— start of EXCERPTED TEXT —

A wooden cube that measures 3 cm along each edge is painted red. The painted cube is then cut into 1-cm cubes as shown above. How many of the 1-cm cubes do not have red paint on any face?
And then he challenges us as teachers:
Do you have any ideas for extending the problem?
If so, then jot them down.
This is strategically placed at the end of a right-hand page, and I was able to resist turning to read on. I came up with a list of 15 other questions that could have been asked — some of which will be used in future Alexandria Jones stories. Lechner wrote only seven elementary-level problems, and yet his list had at least two questions that I had not considered. How many can you come up with?
For hints on creating your own list, read How to modify problems — an example. (Yes, I have linked to this before. It is a good article!)
My favorite puzzles
Several of the puzzles I created grew from my experience with MathCounts last school year — many, many problems about combinatorics and probability. The amazing thing to me was that I have learned enough over the last several months to actually solve the problems I made up. Well, at least, I was able to get answers that seemed reasonable to me. I would love to hear what you come up with, as a “reality check” on my own calculations.

— end of EXCERPTED TEXT —
— start of GIVEN ENTRIES —

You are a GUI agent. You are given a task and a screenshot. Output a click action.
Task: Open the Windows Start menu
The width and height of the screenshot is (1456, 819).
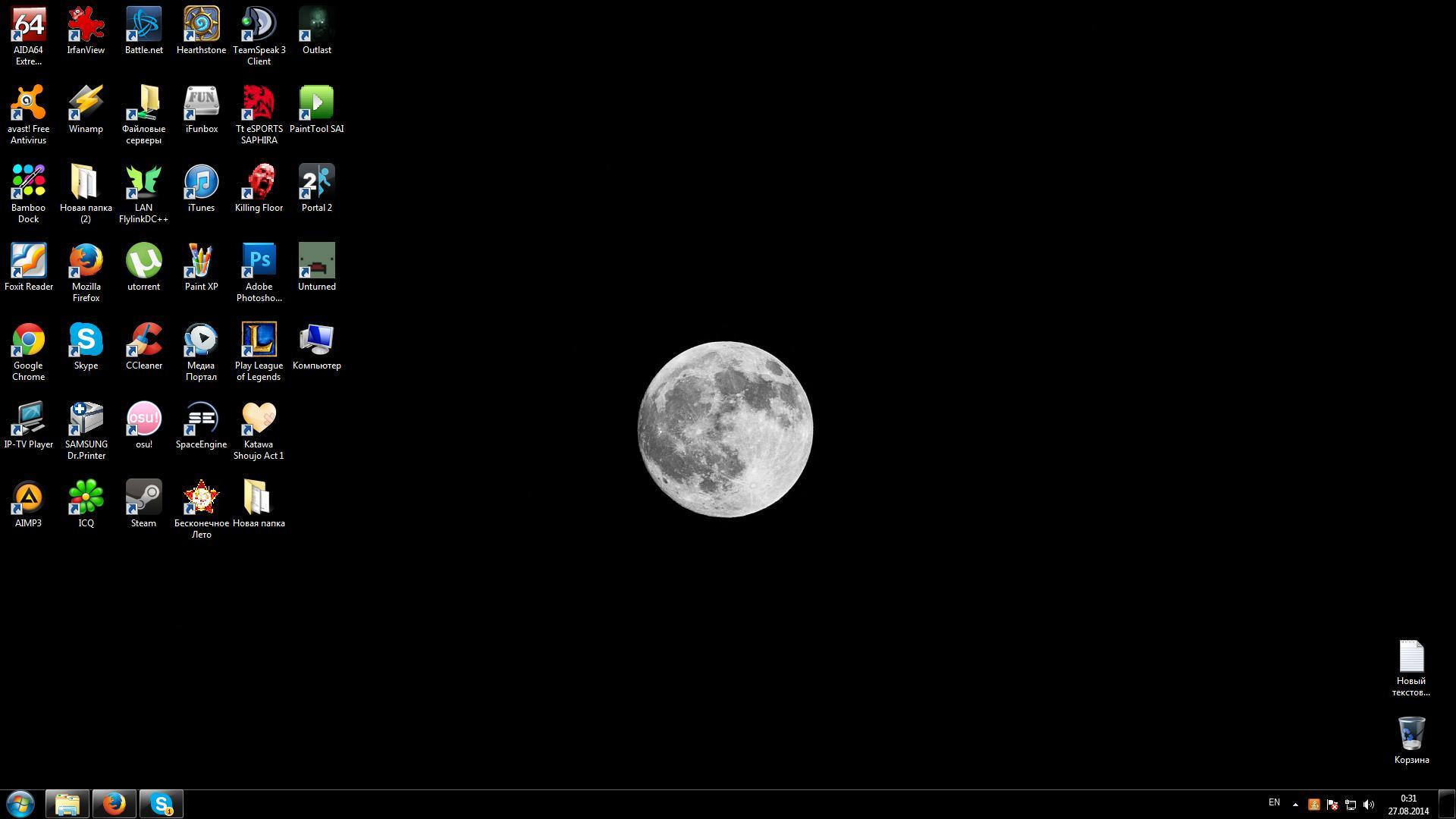click(x=20, y=804)
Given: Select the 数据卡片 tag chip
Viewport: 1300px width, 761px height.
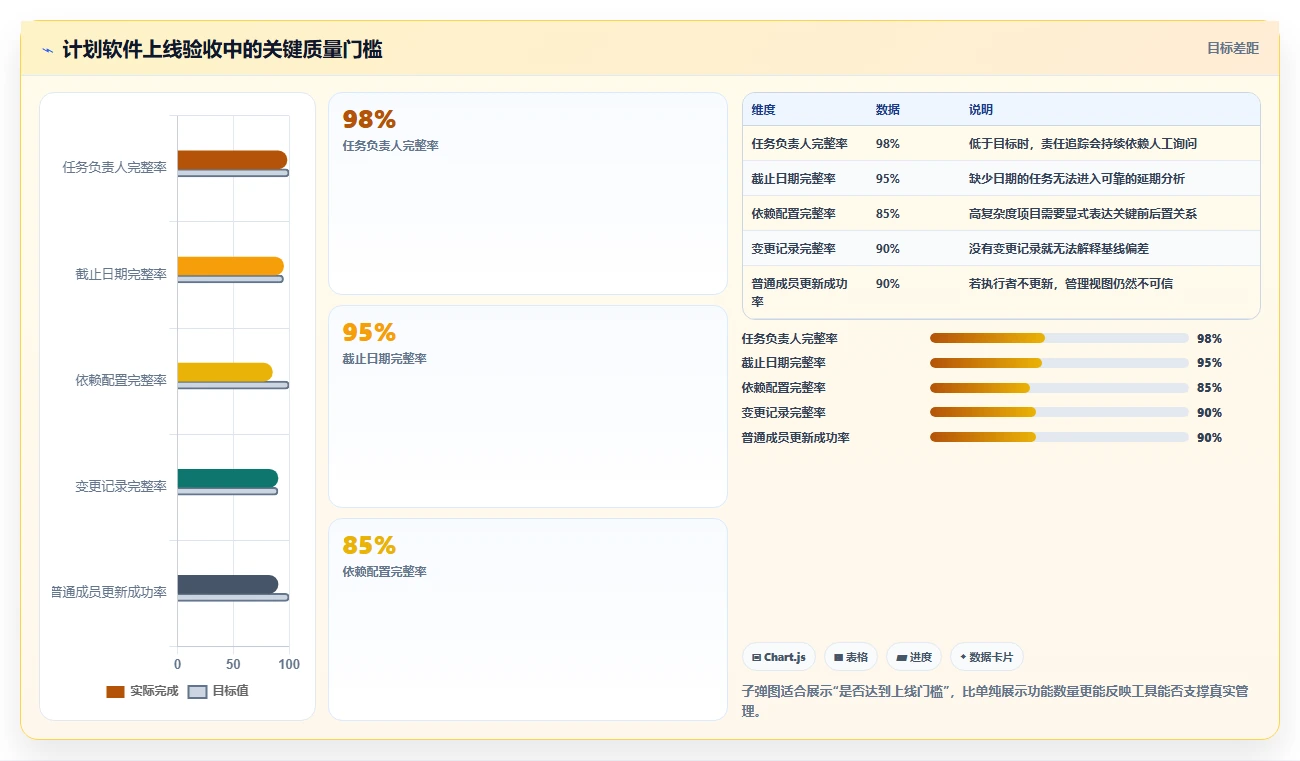Looking at the screenshot, I should [x=987, y=657].

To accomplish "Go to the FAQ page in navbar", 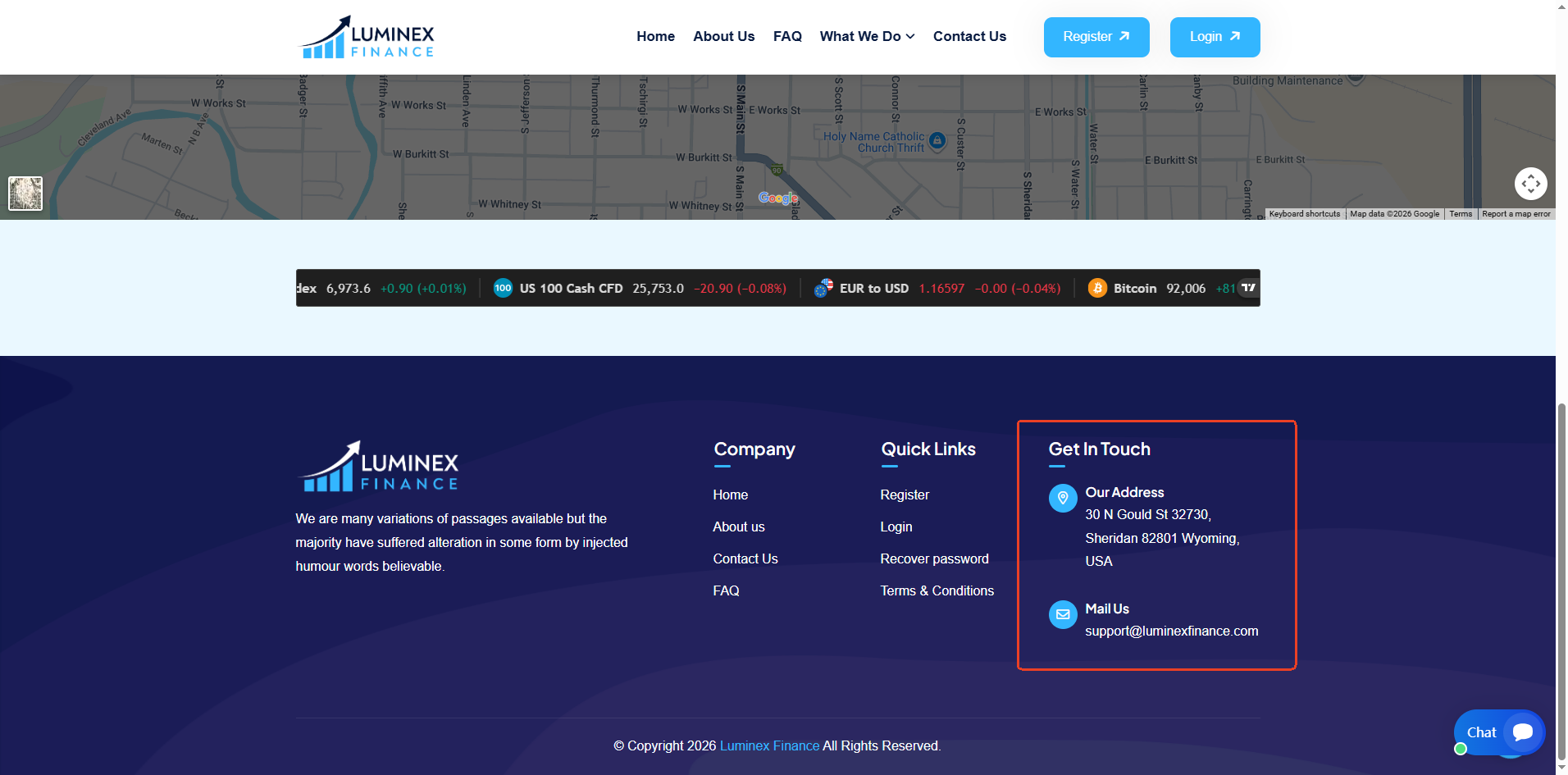I will coord(787,36).
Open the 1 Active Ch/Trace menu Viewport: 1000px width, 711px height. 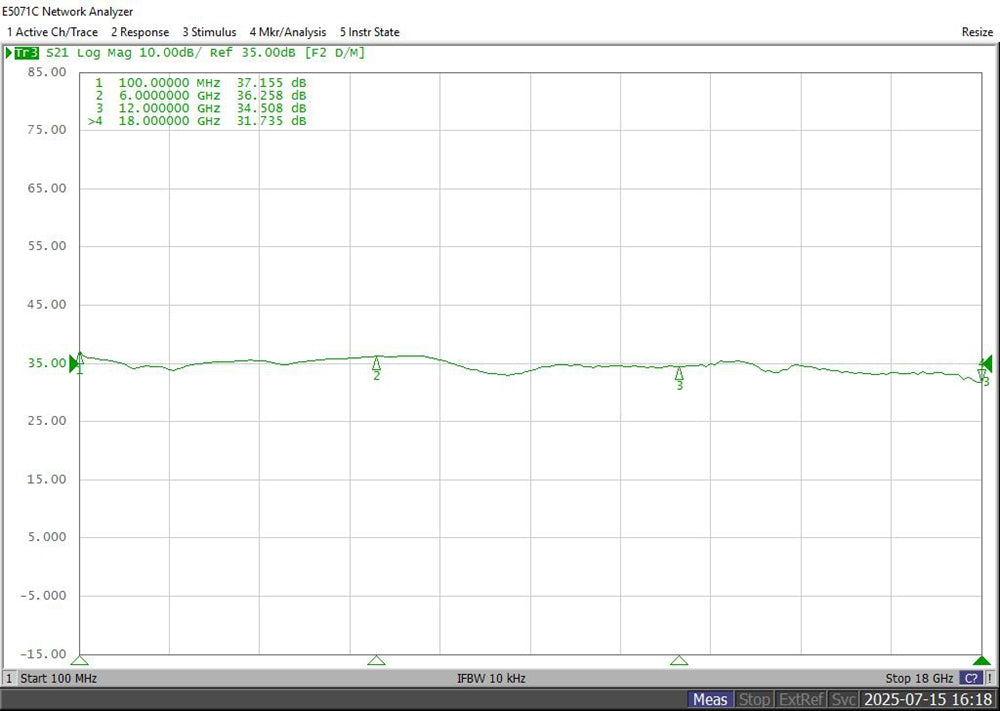coord(52,32)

— end of GIVEN ENTRIES —

WHAT TO WORK ON.
- A) In the excerpt on extending math problems, rewrite the passage between "This is strategically" and "a good article!)", inclusive, with "questions" changed to "problems".
- B) Write what comes next in the excerpt on extending math problems, picking up after its last sentence.

IN RESPONSE.
- A)
This is strategically placed at the end of a right-hand page, and I was able to resist turning to read on. I came up with a list of 15 other problems that could have been asked — some of which will be used in future Alexandria Jones stories. Lechner wrote only seven elementary-level problems, and yet his list had at least two problems that I had not considered. How many can you come up with?
For hints on creating your own list, read How to modify problems — an example. (Yes, I have linked to this before. It is a good article!)

- B)
- If I choose one of the small cubes at random and toss it in the air, what is the probability that it will land red-painted side up?
- If I tossed all the small cubes in the air, so that they landed randomly on the table, how many cubes should I expect to land with a painted face up?
- If I put all the small cubes in a bag and randomly draw out 3, what is the probability that at least 3 faces on the cubes I choose are painted red?
- If I put the small cubes in a bag and randomly draw out 3, what is the probability that exactly 3 of the faces are painted red?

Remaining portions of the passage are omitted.